Scott Westover shows you how to build Solitaire with Phaser 3. This project uses features zone objects, drag-and-drop, and data tracking. It is designed for developers who want to apply Phaser 3 beyond simple arcade examples.

How it works

Solitaire uses a standard 52-card deck split into four suits. The game includes four pile types:

  1. Tableau – Seven columns with increasing card count (1 to 7), only the bottom card in each column is face-up.
  2. Foundation – Four piles, one for each suit, built from Ace to King.
  3. Draw pile – Holds unused cards.
  4. Discard pile – Stores drawn cards not played. Cards in the tableau must be stacked in alternating colors and descending order. The objective is to move all cards into the foundation piles.
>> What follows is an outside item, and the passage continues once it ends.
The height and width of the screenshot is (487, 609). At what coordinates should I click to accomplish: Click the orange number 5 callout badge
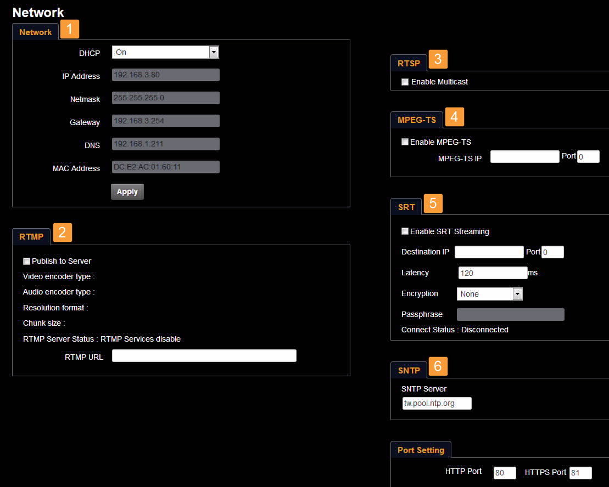coord(433,203)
    Tutorial Key features:

    • Zone Objects: Invisible interactive areas used for detecting clicks (e.g. on the draw pile).
    • Drop Zones: Detect when objects enter specific areas. Enables pile interaction without using physics.
    • Drag Events: Cards can be dragged and repositioned.
    • Data Manager: Each card stores metadata such as current pile. This enables logic like validating moves or tracking progress.
    • Containers: Group multiple cards for layout control. The container handles positioning, so individual card objects only require relative Y-values. This reduces manual X/Y positioning for stacked cards.